The exercise: Switch "input" to "box" in the data lines between the line holding "Task: Click the Tap tempo button" and the line holding "Action: pos(338,647)", inclusive, and write out only those lines with everything else left the same.

====== Listing ======

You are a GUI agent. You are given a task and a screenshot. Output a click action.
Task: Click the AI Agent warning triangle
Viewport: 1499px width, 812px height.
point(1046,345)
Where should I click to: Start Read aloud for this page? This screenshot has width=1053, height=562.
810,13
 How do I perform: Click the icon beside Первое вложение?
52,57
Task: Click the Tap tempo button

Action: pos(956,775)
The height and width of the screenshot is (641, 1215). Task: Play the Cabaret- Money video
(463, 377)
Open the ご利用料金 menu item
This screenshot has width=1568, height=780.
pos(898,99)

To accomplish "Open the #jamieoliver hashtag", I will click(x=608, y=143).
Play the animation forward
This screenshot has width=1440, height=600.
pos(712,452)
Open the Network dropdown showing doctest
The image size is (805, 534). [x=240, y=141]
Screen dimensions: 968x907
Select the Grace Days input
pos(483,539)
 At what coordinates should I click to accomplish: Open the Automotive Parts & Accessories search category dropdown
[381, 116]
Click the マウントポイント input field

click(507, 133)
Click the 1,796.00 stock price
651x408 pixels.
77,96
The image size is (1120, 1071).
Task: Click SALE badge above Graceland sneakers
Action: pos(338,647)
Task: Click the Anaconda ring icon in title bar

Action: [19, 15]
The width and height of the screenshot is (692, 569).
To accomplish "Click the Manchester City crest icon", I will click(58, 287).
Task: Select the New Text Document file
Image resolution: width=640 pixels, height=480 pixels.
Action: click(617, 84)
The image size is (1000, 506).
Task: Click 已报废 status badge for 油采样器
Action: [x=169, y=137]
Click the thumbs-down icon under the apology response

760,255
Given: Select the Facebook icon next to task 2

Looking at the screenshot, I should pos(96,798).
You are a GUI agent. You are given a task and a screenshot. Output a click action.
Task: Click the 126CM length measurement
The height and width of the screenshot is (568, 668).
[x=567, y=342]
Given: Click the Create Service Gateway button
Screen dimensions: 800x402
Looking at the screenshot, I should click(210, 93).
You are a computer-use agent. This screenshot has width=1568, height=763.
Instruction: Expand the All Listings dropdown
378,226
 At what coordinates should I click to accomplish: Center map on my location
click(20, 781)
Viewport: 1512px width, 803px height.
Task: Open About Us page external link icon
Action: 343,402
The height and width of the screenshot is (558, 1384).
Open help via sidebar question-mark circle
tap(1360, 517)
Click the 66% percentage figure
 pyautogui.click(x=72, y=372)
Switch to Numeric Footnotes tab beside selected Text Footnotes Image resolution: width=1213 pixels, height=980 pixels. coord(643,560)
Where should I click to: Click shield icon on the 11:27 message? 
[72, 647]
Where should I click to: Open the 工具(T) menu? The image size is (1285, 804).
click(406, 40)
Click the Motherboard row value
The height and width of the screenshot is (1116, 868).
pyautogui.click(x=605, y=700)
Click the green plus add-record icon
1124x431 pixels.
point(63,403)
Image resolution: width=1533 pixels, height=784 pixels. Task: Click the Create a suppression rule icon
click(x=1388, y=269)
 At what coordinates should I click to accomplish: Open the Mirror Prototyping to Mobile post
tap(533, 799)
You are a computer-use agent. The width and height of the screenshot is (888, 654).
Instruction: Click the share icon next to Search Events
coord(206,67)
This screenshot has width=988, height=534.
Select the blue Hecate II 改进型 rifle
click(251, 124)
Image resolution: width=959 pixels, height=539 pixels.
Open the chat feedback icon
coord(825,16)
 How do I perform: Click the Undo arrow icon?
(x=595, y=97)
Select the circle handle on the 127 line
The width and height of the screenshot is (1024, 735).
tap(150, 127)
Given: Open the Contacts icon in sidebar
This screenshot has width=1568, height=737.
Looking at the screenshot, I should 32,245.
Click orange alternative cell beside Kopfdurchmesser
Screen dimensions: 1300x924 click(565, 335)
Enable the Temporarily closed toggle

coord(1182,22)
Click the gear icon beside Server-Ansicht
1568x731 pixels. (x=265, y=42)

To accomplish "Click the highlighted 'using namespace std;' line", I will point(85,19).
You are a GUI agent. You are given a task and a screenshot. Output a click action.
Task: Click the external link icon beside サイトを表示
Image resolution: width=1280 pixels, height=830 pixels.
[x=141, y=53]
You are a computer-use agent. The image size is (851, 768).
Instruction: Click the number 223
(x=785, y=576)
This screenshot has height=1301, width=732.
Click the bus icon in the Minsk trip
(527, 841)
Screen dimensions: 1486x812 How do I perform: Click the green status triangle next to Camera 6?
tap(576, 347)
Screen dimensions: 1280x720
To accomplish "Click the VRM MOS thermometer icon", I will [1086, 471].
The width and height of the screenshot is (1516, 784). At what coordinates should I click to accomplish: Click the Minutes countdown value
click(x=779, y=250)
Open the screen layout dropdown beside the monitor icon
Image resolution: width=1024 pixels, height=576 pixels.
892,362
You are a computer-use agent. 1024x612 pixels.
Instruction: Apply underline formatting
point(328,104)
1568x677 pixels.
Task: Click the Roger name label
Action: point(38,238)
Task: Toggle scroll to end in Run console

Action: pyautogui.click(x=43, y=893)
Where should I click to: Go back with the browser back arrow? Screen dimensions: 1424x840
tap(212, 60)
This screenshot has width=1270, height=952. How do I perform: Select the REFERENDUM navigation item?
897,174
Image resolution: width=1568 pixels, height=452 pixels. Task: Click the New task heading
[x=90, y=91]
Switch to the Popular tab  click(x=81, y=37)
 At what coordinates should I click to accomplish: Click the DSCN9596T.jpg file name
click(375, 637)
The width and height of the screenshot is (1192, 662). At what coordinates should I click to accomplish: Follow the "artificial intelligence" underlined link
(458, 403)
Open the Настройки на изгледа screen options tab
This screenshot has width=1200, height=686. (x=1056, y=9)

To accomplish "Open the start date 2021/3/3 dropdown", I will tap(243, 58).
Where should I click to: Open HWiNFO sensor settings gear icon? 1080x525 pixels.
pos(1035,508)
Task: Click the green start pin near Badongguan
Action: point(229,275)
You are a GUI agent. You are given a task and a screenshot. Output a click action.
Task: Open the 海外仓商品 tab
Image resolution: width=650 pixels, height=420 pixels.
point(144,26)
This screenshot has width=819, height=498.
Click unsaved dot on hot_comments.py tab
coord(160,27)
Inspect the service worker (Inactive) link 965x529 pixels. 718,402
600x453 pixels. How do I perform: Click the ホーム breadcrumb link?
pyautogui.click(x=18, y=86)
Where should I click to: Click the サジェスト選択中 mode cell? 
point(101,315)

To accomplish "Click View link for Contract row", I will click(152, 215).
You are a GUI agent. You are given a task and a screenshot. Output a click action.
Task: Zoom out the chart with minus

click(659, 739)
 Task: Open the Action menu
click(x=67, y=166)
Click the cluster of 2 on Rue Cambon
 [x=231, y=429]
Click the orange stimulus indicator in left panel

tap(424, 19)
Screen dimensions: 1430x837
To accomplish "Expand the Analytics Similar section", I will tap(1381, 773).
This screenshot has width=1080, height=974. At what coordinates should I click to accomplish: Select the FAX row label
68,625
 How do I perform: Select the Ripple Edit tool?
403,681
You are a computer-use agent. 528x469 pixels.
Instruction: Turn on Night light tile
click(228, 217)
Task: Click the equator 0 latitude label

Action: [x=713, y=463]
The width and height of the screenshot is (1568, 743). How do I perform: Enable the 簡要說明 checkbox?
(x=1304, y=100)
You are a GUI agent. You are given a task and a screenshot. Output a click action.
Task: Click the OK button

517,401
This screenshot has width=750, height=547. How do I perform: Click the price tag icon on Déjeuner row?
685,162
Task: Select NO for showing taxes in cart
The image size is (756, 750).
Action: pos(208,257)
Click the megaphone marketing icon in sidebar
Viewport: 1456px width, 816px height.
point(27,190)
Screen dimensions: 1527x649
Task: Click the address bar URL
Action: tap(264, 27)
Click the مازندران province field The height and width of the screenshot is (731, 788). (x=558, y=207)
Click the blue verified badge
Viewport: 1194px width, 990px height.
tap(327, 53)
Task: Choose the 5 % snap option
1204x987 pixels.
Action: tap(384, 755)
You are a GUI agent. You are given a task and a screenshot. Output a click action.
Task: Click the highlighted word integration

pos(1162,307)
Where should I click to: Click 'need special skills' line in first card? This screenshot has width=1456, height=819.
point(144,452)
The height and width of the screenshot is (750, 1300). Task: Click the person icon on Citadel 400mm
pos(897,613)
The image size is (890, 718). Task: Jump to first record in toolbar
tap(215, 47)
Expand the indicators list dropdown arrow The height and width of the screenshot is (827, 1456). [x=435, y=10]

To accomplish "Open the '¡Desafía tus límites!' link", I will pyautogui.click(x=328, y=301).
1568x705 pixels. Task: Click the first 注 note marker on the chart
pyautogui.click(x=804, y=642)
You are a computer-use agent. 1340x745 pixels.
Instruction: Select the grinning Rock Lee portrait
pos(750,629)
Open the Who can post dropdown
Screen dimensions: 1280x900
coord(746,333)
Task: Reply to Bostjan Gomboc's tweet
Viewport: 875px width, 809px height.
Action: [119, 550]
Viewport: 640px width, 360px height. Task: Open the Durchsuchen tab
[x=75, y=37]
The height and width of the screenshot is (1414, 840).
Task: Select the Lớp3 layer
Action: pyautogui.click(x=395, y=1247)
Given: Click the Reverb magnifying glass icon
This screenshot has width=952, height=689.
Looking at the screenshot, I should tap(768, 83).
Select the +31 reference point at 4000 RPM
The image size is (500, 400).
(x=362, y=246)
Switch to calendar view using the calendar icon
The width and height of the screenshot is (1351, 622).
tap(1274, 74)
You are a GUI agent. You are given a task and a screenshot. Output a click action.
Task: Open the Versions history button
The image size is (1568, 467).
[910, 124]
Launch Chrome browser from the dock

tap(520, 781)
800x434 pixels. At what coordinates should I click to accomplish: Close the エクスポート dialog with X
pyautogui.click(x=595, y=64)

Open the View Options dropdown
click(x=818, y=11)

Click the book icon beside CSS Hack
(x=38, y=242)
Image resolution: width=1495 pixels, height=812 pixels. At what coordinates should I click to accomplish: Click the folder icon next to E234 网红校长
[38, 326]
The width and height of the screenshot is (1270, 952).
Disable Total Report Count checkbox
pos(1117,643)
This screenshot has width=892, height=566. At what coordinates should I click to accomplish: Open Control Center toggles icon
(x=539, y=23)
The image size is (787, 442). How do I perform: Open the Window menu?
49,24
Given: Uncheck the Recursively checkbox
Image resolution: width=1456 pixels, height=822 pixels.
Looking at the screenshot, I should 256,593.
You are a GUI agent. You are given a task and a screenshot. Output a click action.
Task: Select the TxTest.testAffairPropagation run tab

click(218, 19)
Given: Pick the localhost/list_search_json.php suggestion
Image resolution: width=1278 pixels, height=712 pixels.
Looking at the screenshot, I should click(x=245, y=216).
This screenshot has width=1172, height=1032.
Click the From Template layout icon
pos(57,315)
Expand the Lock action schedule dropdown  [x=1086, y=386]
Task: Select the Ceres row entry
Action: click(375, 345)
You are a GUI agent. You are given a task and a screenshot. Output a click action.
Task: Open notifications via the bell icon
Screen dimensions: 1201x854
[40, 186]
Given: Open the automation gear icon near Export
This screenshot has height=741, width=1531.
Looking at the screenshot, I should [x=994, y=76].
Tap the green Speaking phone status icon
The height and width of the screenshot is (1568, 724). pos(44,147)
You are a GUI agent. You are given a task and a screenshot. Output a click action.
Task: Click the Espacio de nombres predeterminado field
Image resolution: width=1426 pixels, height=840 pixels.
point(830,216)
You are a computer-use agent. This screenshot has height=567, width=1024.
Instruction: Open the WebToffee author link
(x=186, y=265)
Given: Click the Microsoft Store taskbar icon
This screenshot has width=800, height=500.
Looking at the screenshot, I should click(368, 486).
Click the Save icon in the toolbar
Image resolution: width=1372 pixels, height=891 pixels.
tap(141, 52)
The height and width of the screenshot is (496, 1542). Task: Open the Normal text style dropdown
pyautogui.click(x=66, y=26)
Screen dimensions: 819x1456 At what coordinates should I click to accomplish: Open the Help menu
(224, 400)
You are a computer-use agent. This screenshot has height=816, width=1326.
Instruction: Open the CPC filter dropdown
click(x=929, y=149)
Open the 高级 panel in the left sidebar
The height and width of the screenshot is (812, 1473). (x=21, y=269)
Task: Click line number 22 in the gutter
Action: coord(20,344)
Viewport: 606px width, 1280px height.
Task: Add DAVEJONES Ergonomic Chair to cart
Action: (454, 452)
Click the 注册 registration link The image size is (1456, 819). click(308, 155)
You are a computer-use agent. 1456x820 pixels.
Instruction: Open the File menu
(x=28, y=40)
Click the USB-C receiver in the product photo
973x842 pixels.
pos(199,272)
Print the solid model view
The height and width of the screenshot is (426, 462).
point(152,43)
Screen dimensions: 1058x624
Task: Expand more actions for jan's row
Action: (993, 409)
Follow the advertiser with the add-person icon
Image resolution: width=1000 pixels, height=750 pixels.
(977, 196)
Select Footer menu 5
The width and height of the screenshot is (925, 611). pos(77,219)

======

Exercise solution:
Task: Click the Tap tempo button

Action: pos(956,775)
The height and width of the screenshot is (641, 1215). Task: Play the Cabaret- Money video
(463, 377)
Open the ご利用料金 menu item
This screenshot has width=1568, height=780.
pos(898,99)

To accomplish "Open the #jamieoliver hashtag", I will click(x=608, y=143).
Play the animation forward
This screenshot has width=1440, height=600.
pos(712,452)
Open the Network dropdown showing doctest
The image size is (805, 534). [x=240, y=141]
Screen dimensions: 968x907
Select the Grace Days box
pos(483,539)
 At what coordinates should I click to accomplish: Open the Automotive Parts & Accessories search category dropdown
[381, 116]
Click the マウントポイント box field

click(507, 133)
Click the 1,796.00 stock price
651x408 pixels.
77,96
The image size is (1120, 1071).
Task: Click SALE badge above Graceland sneakers
Action: pos(338,647)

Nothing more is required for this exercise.